SUPPLIED PASSAGE:
***

The equation for the radial light intensity of an Airy disk is

\begin{align} \frac{I(x)}{I_0} = 4 \left(\frac{J_1(x)}{x}\right)^2, \end{align}

where $I_0$ is the maximum intensity (the intensity at the center of the image) and $x$ is the radial distance from the center. Here, $J_1(x)$ is the first order Bessel function of the first kind. Yeesh. How do we plot that?

Fortunately, SciPy has lots of special functions available. Specifically, scipy.special.j1() computes exactly what we are after! We pass in a NumPy array that has the values of $x$ we want to plot and then compute the $y$-values using the expression for the normalized intensity.

To plot a smooth curve, we just use the np.linspace() function with lots of points. Matplotlib will then connect the points with straight lines, which to the eye look like a smooth curve. Let's try it. We'll use 400 points, which I find is a good rule of thumb for not-too-oscillating functions.

# The x-values we want
x = np.linspace(-15, 15, 400)

# The normalized intensity
norm_I = 4 * (scipy.special.j1(x) / x)**2

Now that we have the values we want to plot, we use ax.plot() to make the plots.

fig, ax = plt.subplots(1, 1)
ax.set_xlabel('$x$')
ax.set_ylabel('$I(x)/I_0$')

_ = ax.plot(x, norm_I)

By default, ax.plot() plots lines. We could also plot dots (which doesn't make sense here, but we'll show it just to see). We use some of plt.plot()'s many possible keyword arguments.

fig, ax = plt.subplots(1, 1)
ax.set_xlabel('$x$')
ax.set_ylabel('$I(x)/I_0$')

_ = ax.plot(x, norm_I, marker='.', linestyle='none')

There is one detail I swept under the rug here. What happens if we compute the function for $x = 0$.

4 * (scipy.special.j1(0) / 0)**2

/Users/Justin/anaconda/lib/python3.6/site-packages/ipykernel_launcher.py:1: RuntimeWarning: invalid value encountered in double_scalars
  """Entry point for launching an IPython kernel.

nan

We get a RuntimeWarning because we divided by zero. We know that

\begin{align} \lim_{x\to 0} \frac{J_1(x)}{x} = \frac{1}{2}, \end{align}

so we could write a new function that checks if $x = 0$ and returns the appropriate limit for $x = 0$. In the $x$ array I constructed for the plot, we hopped over zero, so it was never evaluated.

***

TASK REQUIREMENTS:
1. In the Airy disk plotting walkthrough, how many points does the author pass to np.linspace() for the curve?
2. Carry on with the Airy disk plotting walkthrough, picking up after its final sentence.

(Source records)

***

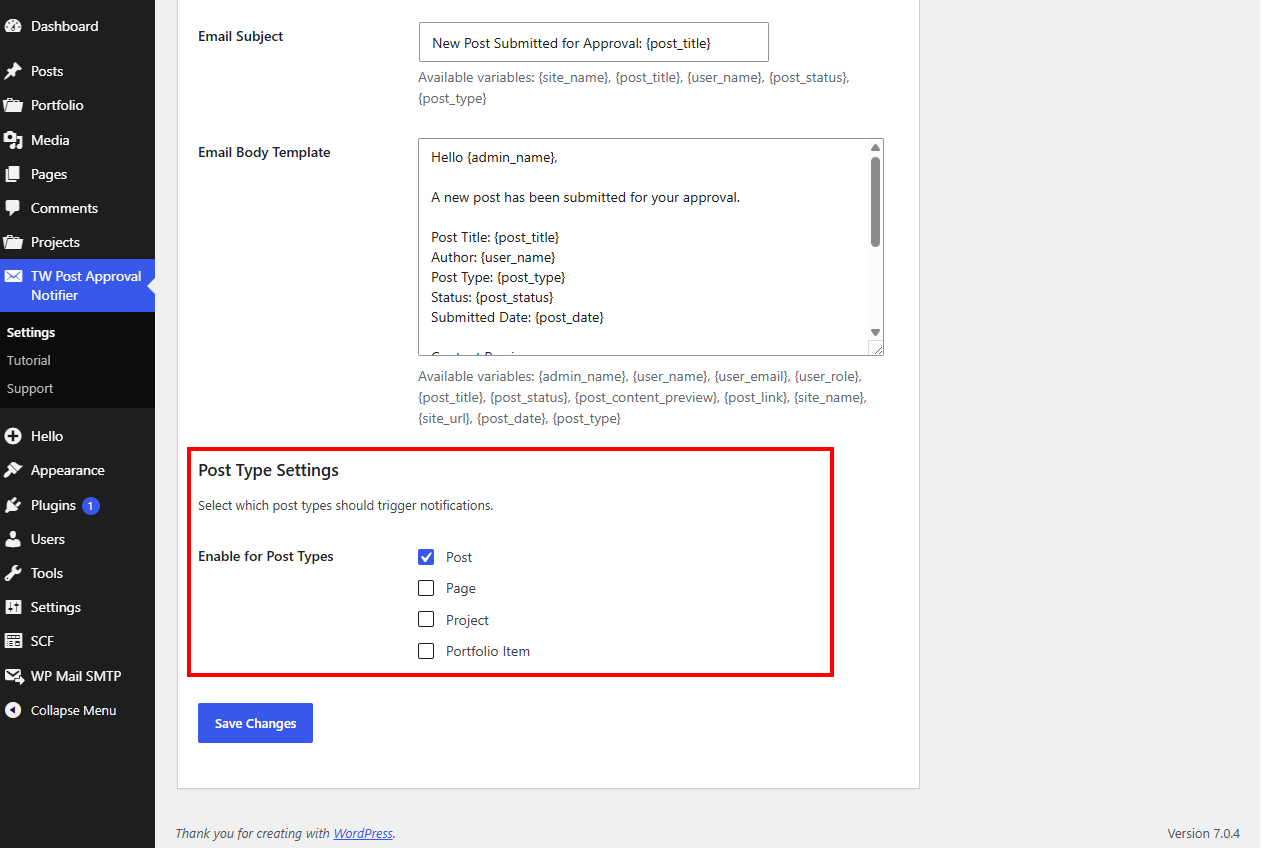Click the Plugins plug icon
Viewport: 1262px width, 848px height.
(x=13, y=505)
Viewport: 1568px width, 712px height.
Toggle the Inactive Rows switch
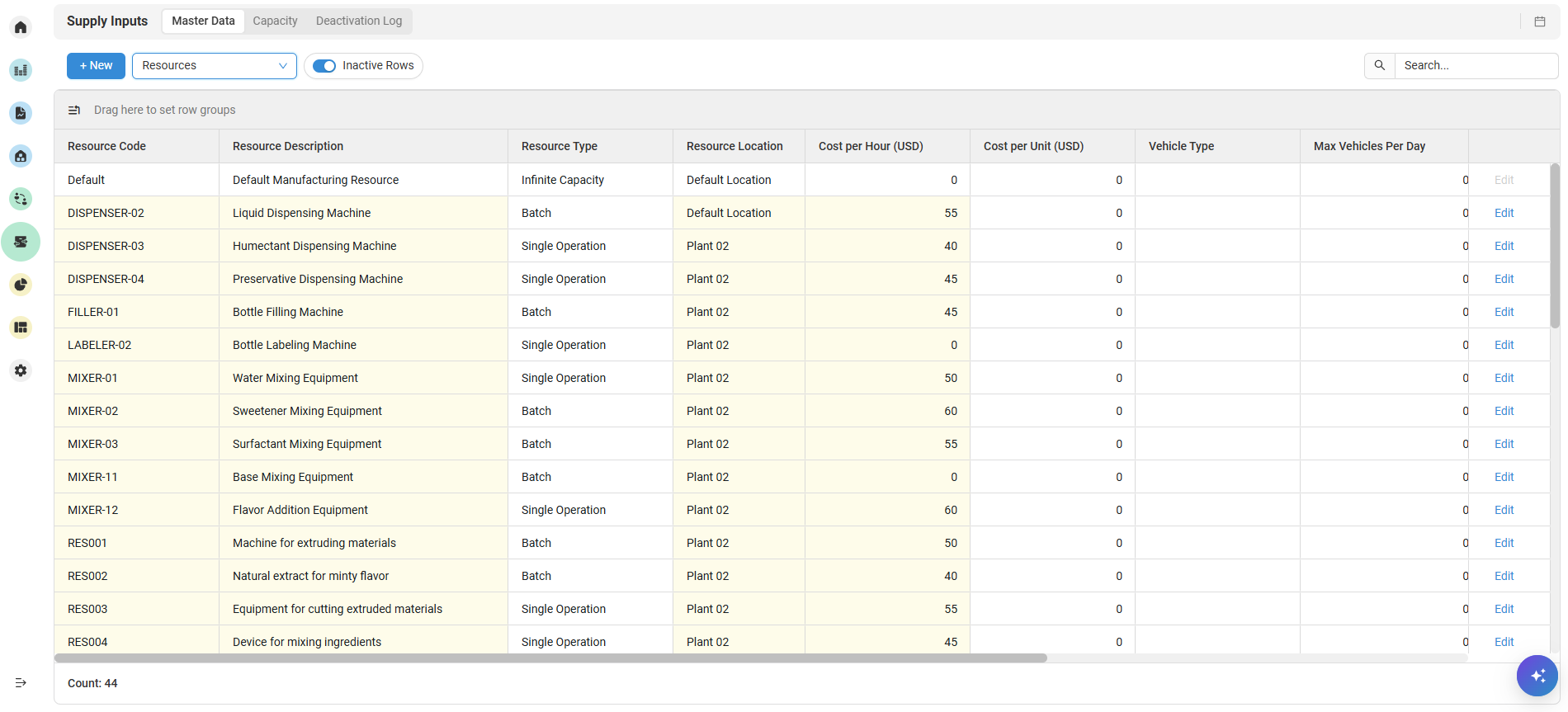point(324,66)
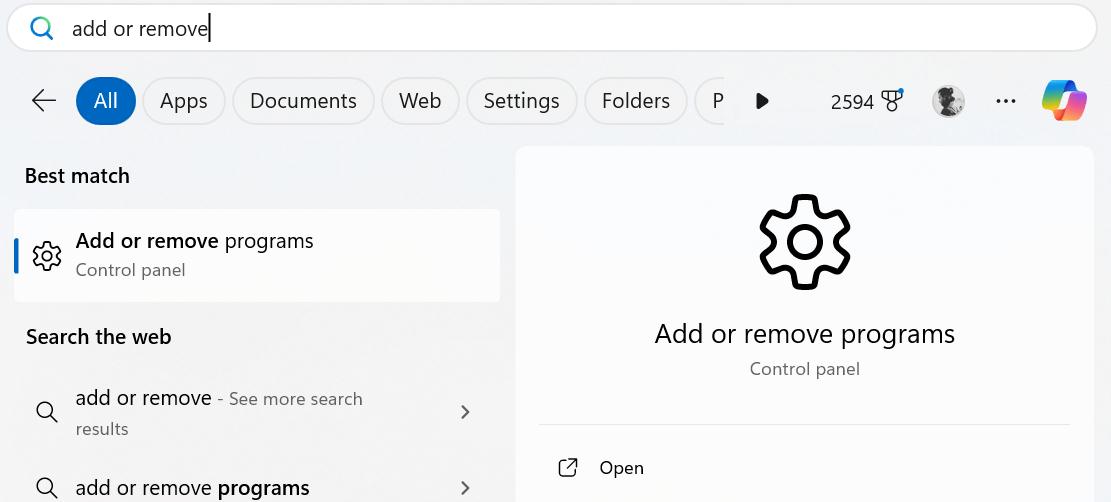Click the 'add or remove programs' web suggestion
Image resolution: width=1111 pixels, height=502 pixels.
192,488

***

ANSWERS TO THE EXERCISE:
1. 400 points.

2.
Plotting time series data¶

Now that we know how to make an $x$-$y$ plot, we can plot some real data. The file ~/git/data/retina_spikes.csv contains data from Markus Meister's group, collected by graduate students Dawna Bagherian and Kyu Lee. They put electrodes in the retinal cells of a mouse and measured voltage. From the time trace of voltage, they can detect and characterize spiking events. The first column of the CSV file is the time in milliseconds (ms) that the measurement was taken, and the second column is the voltage in units of microvolts (µV). The first two rows of the CSV file have text describing the data, so we will ignore those using the skiprows kwarg of np.loadtxt(). Since we also have two columns, we need to specify a delimiter using the delimiter kwarg, in this case delimiter=','.

# Load in data set
data = np.loadtxt('data/retina_spikes.csv', skiprows=2, delimiter=',')

# Slice out time and voltage
t = data[:,0]
V = data[:,1]

Now that we have the data, we know how to plot it using ax.plot()! When we make our figure, we will use the figsize kwarg to make it longer in the horizontal direction, which we often want to do with time series data. The figsize kwarg takes a 2-tuple containing the width and height of the figure, in inches.

fig, ax = plt.subplots(1, 1, figsize=(10, 3))
ax.set_xlabel('t (ms)')
ax.set_ylabel('V (µV)')

_ = ax.plot(t, V)

That is a lot of data, and we can see the spikes corresponding to action potentials. We can zoom interactively to look at individual spikes, or we can set the limits of the $x$-axis using ax.set_xlim().

fig, ax = plt.subplots(1, 1, figsize=(10, 3))
ax.set_xlim(1395, 1400)
ax.set_xlabel('t (ms)')
ax.set_ylabel('V (µV)')

_ = ax.plot(t, V)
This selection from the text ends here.